18
Sep
2024
Ver
El sistema húngaro de «tarjeta nacional» y sus consecuencias para Schengen y el espacio de libertad, seguridad y justicia (debate)
Señora Presidenta, el sistema húngaro de «tarjeta nacional» representa una peligrosa violación del escudo que protege a Europa, y las consecuencias no son hipotéticas. Cuando hablamos de Ucrania, estamos hablando de un pueblo que ha elegido la democracia, Europa y el Estado de Derecho. Cuando Viktor Orbán devalúa esta lucha, ignora que el ataque a Ucrania es en realidad un ataque a los valores que cimentan nuestra Unión. Si dejamos caer a Ucrania, debilitaremos nuestra propia democracia. Mientras los ucranianos luchan, mueren y resisten la agresión de una potencia imperialista, Hungría abre sus puertas a los ciudadanos rusos y bielorrusos. Cada soldado ucraniano que defiende a su país es un escudo vivo para Europa. La victoria de Rusia en Ucrania sería la prueba definitiva de que las fronteras en Europa pueden ser rediseñadas por la fuerza.
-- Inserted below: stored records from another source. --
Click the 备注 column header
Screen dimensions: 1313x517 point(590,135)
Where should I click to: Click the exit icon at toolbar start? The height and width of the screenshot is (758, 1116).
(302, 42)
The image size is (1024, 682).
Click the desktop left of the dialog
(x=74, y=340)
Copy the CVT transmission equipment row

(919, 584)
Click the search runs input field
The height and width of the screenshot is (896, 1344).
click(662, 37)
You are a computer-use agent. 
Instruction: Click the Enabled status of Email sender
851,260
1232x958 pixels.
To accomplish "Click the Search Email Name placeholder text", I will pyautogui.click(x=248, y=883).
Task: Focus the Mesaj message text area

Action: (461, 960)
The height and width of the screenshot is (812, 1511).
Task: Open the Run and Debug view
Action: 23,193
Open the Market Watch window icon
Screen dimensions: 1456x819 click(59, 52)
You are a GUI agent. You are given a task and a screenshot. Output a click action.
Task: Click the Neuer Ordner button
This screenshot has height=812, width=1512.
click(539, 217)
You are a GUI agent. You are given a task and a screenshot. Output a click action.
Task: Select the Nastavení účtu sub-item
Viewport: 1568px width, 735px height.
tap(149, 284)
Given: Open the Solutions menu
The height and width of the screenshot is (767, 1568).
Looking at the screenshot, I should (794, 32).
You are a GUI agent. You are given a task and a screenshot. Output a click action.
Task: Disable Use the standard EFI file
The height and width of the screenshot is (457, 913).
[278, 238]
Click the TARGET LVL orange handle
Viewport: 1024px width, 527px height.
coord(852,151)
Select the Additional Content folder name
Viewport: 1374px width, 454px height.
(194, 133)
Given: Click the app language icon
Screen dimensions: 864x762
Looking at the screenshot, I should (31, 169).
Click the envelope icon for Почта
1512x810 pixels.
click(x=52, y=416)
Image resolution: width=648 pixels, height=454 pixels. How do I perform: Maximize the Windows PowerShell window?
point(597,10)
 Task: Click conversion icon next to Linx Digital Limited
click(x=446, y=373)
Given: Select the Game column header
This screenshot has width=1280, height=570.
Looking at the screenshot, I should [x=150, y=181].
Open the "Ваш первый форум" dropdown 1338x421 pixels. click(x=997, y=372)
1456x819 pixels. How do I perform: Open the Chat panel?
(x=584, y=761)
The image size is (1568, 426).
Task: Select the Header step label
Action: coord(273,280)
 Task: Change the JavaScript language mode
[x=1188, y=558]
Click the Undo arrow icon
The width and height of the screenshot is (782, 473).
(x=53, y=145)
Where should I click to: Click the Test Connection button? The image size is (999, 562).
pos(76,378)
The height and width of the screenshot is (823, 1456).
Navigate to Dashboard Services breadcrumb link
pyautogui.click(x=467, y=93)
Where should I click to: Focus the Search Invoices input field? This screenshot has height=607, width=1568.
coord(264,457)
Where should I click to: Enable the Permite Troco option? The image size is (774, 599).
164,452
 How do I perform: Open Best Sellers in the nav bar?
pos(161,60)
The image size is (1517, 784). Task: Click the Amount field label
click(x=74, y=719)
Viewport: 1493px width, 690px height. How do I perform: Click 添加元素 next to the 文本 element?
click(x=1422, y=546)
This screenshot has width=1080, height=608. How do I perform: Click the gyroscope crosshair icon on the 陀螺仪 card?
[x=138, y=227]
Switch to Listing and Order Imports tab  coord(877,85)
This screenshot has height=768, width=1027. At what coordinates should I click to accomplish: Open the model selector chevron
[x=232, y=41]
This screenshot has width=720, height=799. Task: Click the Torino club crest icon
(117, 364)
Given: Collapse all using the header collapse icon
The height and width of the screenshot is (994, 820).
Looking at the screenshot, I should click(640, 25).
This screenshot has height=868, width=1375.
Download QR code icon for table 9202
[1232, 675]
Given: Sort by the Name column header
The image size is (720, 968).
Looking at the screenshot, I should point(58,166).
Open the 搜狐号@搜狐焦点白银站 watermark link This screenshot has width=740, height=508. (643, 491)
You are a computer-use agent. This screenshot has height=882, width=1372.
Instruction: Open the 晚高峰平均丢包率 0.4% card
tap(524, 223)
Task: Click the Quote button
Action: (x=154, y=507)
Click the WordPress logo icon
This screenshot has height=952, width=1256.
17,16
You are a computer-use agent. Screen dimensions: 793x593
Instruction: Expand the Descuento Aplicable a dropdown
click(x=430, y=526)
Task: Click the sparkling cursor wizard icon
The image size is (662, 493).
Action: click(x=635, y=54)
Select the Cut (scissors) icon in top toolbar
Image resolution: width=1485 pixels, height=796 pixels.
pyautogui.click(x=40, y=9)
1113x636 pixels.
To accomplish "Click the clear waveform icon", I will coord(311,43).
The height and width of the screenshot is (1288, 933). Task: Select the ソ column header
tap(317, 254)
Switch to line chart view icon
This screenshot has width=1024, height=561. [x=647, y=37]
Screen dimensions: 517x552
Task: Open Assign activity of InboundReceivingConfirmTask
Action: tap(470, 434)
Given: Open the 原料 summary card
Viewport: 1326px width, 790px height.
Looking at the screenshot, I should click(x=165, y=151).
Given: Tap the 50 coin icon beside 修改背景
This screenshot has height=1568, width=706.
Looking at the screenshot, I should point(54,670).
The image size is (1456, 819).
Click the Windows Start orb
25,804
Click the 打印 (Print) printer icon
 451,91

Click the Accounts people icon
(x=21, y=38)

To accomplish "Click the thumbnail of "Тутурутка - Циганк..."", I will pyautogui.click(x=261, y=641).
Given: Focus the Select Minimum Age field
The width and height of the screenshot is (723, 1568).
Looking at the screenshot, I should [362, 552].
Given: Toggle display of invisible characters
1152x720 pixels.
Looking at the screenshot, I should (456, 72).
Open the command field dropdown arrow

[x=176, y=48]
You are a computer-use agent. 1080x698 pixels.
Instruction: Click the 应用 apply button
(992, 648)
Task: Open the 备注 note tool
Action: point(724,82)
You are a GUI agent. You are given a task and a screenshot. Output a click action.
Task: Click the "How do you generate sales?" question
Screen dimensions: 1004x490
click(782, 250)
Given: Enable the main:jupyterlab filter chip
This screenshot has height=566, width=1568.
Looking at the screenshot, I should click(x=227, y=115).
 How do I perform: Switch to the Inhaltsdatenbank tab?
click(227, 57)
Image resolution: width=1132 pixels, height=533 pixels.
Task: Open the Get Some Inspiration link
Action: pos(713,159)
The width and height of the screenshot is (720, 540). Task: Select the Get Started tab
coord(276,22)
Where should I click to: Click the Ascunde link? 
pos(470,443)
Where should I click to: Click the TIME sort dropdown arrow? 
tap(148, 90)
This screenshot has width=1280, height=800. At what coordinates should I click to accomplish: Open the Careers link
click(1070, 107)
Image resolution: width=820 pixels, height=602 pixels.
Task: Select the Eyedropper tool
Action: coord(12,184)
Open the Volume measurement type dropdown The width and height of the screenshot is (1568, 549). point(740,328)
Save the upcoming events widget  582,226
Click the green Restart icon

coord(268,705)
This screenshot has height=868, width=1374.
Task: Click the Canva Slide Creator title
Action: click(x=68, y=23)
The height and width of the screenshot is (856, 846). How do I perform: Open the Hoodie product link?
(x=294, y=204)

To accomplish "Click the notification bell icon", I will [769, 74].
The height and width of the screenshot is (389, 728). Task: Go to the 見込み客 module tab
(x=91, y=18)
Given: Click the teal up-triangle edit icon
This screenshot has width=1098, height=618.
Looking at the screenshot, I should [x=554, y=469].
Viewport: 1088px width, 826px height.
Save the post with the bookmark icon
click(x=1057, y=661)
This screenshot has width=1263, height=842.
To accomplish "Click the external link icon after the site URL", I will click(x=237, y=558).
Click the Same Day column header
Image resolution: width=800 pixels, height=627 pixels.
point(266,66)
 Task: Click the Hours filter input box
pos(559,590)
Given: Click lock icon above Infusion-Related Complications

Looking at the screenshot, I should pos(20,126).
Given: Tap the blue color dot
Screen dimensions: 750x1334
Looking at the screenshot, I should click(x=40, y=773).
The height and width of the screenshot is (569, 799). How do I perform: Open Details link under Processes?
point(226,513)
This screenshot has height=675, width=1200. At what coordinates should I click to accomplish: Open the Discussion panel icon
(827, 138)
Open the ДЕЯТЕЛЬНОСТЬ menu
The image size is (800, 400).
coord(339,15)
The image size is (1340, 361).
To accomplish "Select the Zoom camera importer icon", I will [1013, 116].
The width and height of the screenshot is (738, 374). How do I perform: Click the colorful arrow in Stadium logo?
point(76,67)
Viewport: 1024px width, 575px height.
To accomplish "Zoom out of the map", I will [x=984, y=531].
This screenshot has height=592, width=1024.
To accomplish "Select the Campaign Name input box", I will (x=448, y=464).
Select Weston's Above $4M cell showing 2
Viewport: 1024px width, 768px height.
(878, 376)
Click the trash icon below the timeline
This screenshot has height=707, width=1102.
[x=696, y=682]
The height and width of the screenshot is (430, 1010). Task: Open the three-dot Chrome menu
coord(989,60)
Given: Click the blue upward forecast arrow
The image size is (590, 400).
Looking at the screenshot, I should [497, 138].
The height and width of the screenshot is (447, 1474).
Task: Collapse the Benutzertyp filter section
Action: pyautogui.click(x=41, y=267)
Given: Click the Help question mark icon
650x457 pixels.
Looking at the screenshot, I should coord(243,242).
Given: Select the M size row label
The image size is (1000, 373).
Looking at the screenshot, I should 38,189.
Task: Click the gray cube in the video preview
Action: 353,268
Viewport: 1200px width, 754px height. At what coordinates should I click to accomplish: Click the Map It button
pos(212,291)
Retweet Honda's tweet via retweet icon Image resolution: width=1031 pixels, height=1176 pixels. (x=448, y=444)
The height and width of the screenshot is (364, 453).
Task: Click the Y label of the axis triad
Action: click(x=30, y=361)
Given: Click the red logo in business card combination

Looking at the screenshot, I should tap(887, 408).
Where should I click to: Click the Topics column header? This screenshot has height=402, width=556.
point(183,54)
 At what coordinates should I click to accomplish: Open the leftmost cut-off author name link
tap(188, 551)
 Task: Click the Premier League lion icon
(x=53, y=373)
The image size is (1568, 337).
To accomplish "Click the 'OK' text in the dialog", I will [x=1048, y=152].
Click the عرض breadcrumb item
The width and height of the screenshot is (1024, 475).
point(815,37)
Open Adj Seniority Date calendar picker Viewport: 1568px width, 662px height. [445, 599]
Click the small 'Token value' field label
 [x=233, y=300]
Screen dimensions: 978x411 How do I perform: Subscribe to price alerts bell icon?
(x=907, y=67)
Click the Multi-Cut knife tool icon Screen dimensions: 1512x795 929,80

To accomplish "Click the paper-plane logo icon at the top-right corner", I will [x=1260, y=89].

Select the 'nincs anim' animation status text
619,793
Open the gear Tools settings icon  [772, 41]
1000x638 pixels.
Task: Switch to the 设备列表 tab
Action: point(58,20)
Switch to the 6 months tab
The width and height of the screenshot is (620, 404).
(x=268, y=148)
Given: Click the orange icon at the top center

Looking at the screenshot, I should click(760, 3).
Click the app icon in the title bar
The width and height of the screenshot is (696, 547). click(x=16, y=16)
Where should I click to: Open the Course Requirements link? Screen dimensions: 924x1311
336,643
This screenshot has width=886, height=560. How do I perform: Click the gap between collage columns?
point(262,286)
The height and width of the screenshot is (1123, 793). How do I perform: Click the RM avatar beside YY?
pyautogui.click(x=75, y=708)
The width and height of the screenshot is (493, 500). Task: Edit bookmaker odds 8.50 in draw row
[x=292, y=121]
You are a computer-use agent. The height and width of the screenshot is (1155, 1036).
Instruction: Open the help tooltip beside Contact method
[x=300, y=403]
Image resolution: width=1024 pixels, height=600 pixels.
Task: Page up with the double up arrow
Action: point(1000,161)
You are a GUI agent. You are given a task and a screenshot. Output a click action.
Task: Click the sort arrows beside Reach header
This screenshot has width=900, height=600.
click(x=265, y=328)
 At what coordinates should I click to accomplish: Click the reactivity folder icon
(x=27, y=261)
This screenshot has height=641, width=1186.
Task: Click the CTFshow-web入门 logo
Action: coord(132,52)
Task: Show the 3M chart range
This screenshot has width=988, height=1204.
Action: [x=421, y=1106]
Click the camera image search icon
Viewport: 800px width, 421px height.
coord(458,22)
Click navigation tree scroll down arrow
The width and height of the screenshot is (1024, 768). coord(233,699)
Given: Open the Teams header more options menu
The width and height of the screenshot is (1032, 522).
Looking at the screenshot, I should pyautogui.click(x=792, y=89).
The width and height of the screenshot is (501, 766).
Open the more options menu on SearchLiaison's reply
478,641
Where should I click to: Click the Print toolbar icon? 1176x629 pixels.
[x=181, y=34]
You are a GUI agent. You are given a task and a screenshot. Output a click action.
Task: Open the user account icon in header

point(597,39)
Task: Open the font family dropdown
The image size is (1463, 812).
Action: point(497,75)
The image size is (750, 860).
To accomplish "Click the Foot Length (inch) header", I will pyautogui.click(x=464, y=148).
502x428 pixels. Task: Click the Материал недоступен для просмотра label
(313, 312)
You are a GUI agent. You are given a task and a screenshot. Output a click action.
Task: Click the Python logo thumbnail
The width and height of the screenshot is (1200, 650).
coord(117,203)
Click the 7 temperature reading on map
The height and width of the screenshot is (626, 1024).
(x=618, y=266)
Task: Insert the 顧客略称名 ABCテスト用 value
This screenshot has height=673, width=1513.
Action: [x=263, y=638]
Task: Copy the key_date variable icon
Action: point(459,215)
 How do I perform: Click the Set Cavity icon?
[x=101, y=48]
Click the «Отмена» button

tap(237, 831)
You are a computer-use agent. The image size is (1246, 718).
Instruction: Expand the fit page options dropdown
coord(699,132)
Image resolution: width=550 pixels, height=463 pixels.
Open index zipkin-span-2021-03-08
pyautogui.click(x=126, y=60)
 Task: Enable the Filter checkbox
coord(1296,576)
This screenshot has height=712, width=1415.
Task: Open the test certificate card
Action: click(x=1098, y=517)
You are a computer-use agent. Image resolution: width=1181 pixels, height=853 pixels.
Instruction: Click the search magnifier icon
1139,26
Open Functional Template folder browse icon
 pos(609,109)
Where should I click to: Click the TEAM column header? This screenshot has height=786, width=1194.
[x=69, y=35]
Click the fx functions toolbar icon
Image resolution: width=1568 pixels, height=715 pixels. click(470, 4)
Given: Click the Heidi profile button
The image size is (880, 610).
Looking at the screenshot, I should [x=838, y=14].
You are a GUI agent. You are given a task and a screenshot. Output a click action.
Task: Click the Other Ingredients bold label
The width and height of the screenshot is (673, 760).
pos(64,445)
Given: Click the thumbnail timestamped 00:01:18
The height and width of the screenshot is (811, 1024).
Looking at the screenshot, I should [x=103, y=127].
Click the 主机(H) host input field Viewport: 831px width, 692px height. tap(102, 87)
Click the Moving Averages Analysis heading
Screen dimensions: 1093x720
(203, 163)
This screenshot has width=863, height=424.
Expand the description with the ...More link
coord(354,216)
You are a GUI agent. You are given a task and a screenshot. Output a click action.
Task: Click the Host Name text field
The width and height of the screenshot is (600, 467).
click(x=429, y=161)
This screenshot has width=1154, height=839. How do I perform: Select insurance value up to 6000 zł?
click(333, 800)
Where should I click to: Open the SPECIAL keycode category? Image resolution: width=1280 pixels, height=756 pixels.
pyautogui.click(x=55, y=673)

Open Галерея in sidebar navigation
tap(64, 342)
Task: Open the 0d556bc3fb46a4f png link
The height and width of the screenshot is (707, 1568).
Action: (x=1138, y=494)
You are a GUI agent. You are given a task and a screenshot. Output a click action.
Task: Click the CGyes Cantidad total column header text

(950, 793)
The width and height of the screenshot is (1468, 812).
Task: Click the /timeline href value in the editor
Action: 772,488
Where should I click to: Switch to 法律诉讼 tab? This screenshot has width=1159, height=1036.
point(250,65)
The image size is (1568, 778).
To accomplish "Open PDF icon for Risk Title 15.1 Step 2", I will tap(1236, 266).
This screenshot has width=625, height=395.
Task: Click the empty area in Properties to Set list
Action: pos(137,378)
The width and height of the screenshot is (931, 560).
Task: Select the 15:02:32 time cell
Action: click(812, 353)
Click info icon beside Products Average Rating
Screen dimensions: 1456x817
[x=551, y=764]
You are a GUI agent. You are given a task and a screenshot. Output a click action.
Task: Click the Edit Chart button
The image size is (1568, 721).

Y al mismo tiempo que luchan, no podemos permitir que se creen lagunas para aquellos que quieren vernos divididos. El espacio Schengen no es un capricho, es un pilar. Y la «tarjeta nacional» húngara convierte Schengen en un frente vulnerable, un engaño que favorece a aquellos que quieren explotar nuestros defectos y lagunas. El orden internacional está en juego y Hungría no puede estar en el lado equivocado. En este delicado contexto geopolítico, este sistema facilita la entrada de ciudadanos rusos y bielorrusos en el espacio europeo al subvertir los controles exigidos por las normas de la Unión. Es una puerta abierta a la infiltración de espías y la manipulación externa, en un momento en que Rusia está claramente comprometida con la desestabilización de Europa. Cuando hablamos de seguridad común, no hay lugar para el compromiso. No seamos ingenuos. No podemos tratar nuestra seguridad con la ligereza de aquellos que creen que las amenazas desaparecerán por sí solas. No podemos permitir que el espacio Schengen, que simboliza la confianza entre los Estados miembros, se convierta en un instrumento de manipulación política o en una falacia de seguridad.